* **SHORT TASK**
Render every line of the records below as a numbered list, leaving out the blank lines.

* **DATA EXCERPTS**
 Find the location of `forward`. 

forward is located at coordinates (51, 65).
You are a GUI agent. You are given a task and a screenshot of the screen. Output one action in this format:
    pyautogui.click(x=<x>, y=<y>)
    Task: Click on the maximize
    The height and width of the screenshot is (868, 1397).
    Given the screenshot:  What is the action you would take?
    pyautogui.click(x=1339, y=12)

* **TASK OUTPUT**
1.  Find the location of `forward`. 
2. forward is located at coordinates (51, 65).
3. You are a GUI agent. You are given a task and a screenshot of the screen. Output one action in this format:
4.     pyautogui.click(x=<x>, y=<y>)
5.     Task: Click on the maximize
6.     The height and width of the screenshot is (868, 1397).
7.     Given the screenshot:  What is the action you would take?
8.     pyautogui.click(x=1339, y=12)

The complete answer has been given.